= Mobibase =

Mobibase is a France-based company., publishing and distributing ethnic and thematic TV channels and VOD content to mobile publishers, operators, cable and satellite TV and IPTV/OTT services in Europe, the Americas, Middle East, and Africa

The company publishes linear TV channels on sports, news, cooking, lifestyle, cartoons, movies & series, music programming, and distribute live TV channels by satellite or IP capture.

Mobibase distributes linear and non linear content, providing solutions on content management, captation, encoding and the streaming on several devices: phones, tablets, computers, IPTV and Smart TV

== History ==
In 2002, Vincent Roger and Laurent Sarver creates Mobibase company in Paris, France, starting by the aggregation of the content for mobile download services (wallpaper, screensaver, animations and casual mobile games).

In 2006, the company develops a streaming platform designed to program, transcode and stream to mobile and web TV. Mobibase launches its first package One TV Plus in France edited for mobile television. One TV Plus package includes 24 channels on several thematics (fun, movie, news music, glamour, etc.) and takes part of Orange, SFR, Bouygues channels offering.

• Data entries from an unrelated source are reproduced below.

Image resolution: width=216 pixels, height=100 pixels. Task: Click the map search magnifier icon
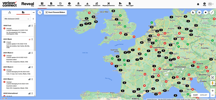pyautogui.click(x=40, y=13)
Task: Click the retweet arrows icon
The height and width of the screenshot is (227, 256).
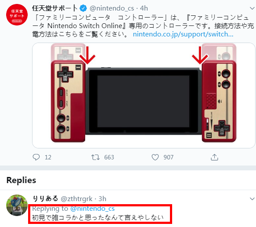Action: coord(95,157)
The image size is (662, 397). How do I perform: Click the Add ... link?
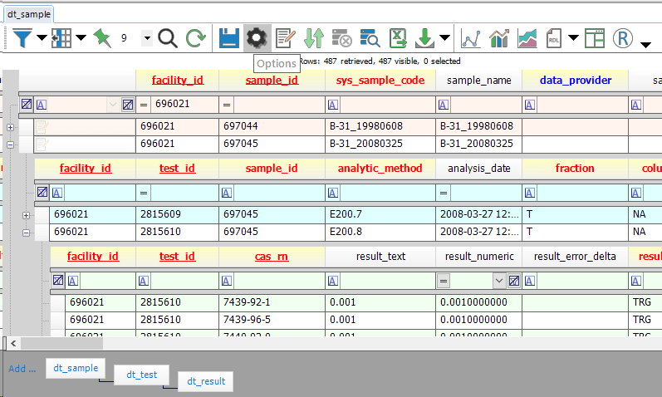22,369
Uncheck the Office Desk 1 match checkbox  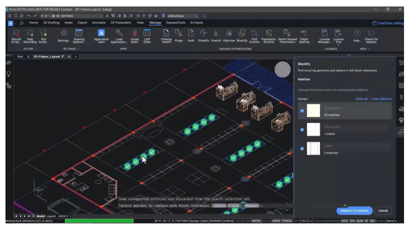coord(302,130)
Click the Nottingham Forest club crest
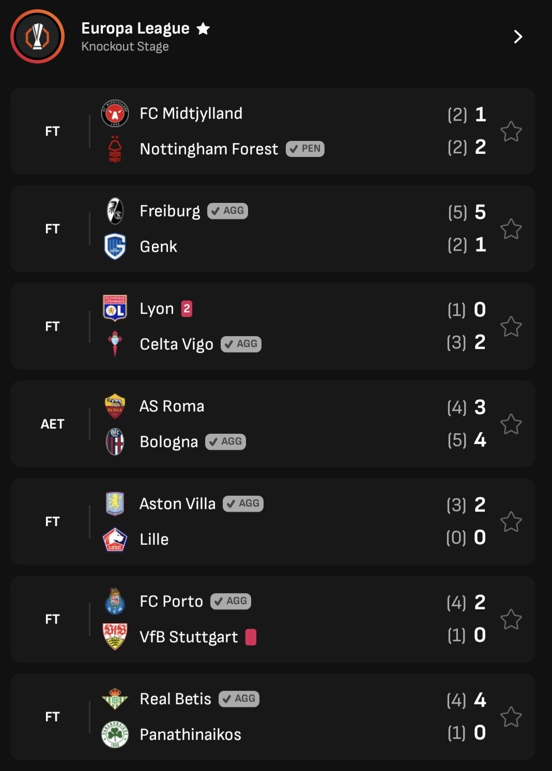 click(x=115, y=149)
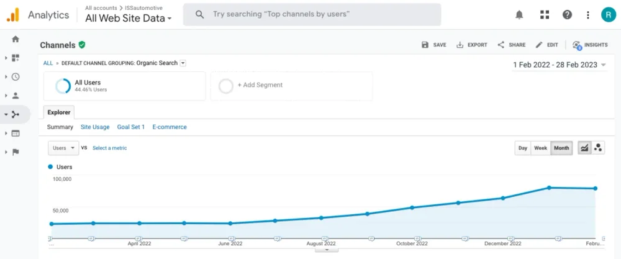
Task: Expand the All Web Site Data selector
Action: pyautogui.click(x=129, y=19)
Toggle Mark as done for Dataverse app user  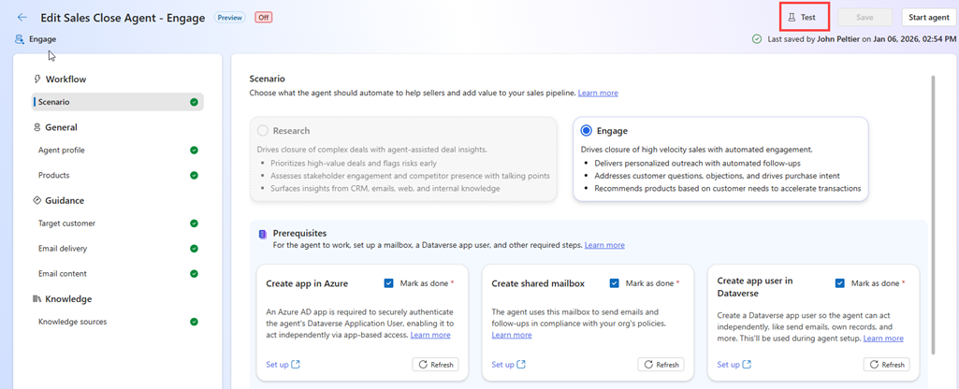(x=840, y=283)
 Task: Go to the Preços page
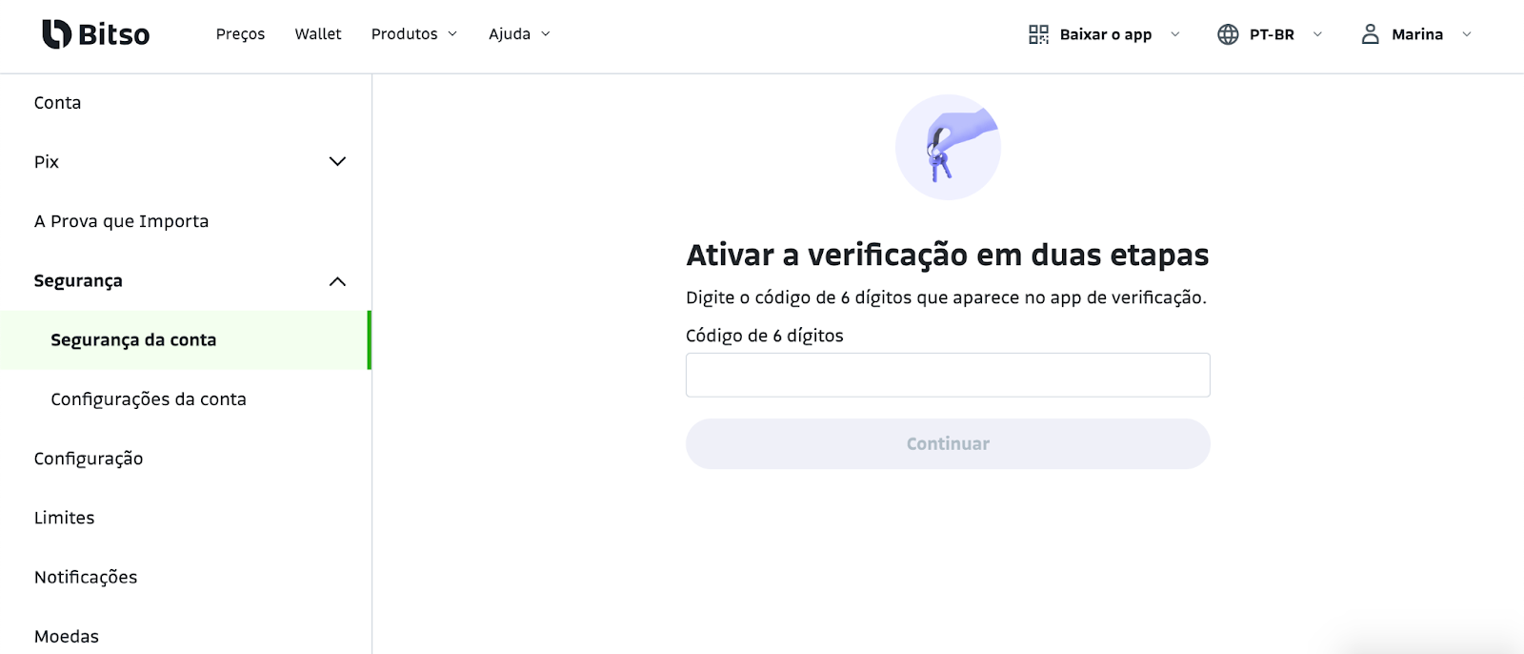(x=240, y=34)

In 2007, the company publishes its first thematic TV channels on mobile.

In 2013, Mobibase provides worldwide thematic TV and VOD services on multiple devices.

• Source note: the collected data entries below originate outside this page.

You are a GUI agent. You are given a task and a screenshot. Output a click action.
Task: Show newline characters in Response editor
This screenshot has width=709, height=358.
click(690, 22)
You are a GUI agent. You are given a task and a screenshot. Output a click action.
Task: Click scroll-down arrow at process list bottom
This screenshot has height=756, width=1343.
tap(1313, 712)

In 2017, Mobibase distributes 200 TV channels and 7000+ video on demand through its catalog offer. Mobibase provides a variety of packages such as Hispanic, Arabic, Turkish, Indian, Italian, Russian, Sports and News.

==Activity==
Mobibase's TV channels are declared to the French TV Regulation Authority, Conseil Supérieur de l'Audiovisuel(CSA) and in the database on TV and on-demand audiovisual services and companies in Europe. The channels' brand are registered at Institut National de la Propriété Industrielle (INPI).

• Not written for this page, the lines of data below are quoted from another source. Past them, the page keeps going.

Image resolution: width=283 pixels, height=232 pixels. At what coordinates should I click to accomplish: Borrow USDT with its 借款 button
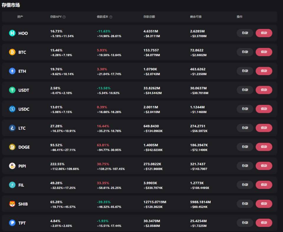264,90
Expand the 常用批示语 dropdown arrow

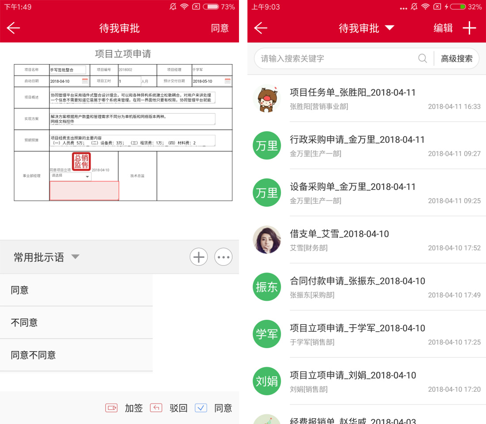point(76,257)
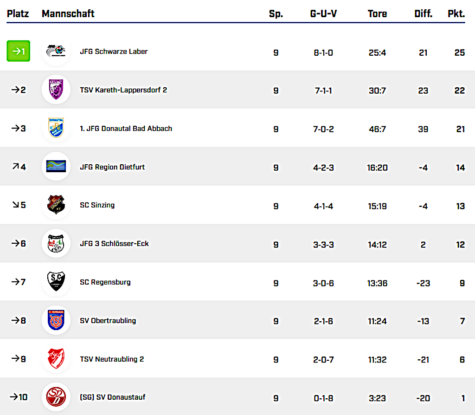Click the Pkt. column header
Image resolution: width=475 pixels, height=415 pixels.
(456, 13)
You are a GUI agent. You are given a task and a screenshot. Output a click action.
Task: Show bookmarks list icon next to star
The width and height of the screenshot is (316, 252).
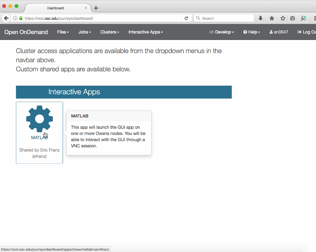click(x=293, y=18)
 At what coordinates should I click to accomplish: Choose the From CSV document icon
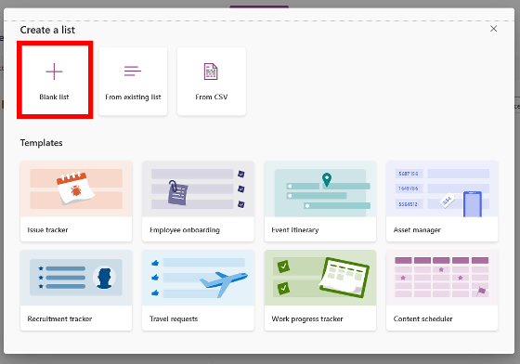(x=211, y=72)
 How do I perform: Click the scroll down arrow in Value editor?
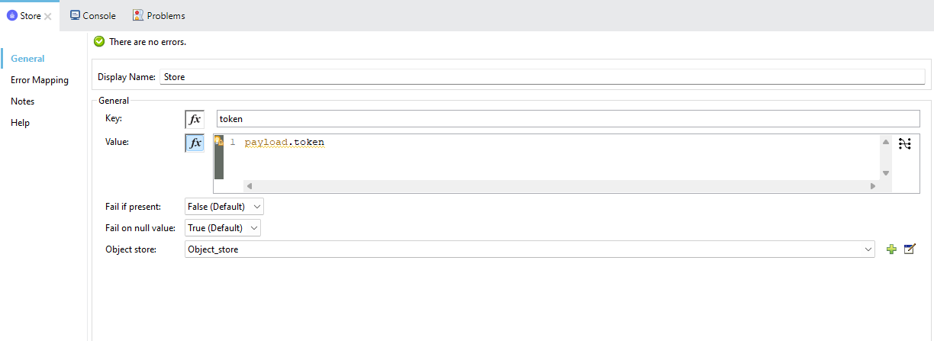coord(885,173)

==Broadcasting Ecosystem==

=== Content creation ===
The first element in the broadcasting ecosystem is the creation of audiovisual content. Broadcast content is offered to users in terms of a broadcast service, bundled and offered as a package. The major part of broadcast services are radio shows, movies, documentaries, news for radio, TV programmes, etc. However, it may also contain new types of content emerged with the advent of Internet such as websites, blogs, social media appearance. The broadcast services includes linear and nonlinear content. Linear content refers to the traditional way of offering radio or TV services with scheduled sequence of content over a certain period of time. This type of content are set up by broadcasters and cannot be changed by a listener or a viewer - the last ones can only change from one service to another or to switch off if the programme is not attractive. A live stream on the Internet is to be considered as a linear, as well. Nonlinear content are time-shifted and catch-up services available for a certain period of time. The viewer can select individual pieces of content and control the timing and the sequence of consumption. Other forms of nonlinear broadcast services encompass on demand access to audio and video content for immediate consumption and the viewer decides what to consume, where to consume it, when and on which device.
Mobibase does not produce its own content but licence content rights acquired from a combination of international and local rights deals. Many major broadcasters which report under IFRS, including ITV, Channel 4, Sky, France24, TV Globo, teleSUR, RTL, Deutsche Well and Bell Media, explicitly highlight acquiring programming rights as a key driver of revenue growth. Acquired programming rights can be for single or multiple broadcasts and can have licence periods spanning away years. The agreements may also specify format (HD, 3D) and geographical rights. Programming rights agreements also cover other platforms such as desktop computer, tablet and smartphone.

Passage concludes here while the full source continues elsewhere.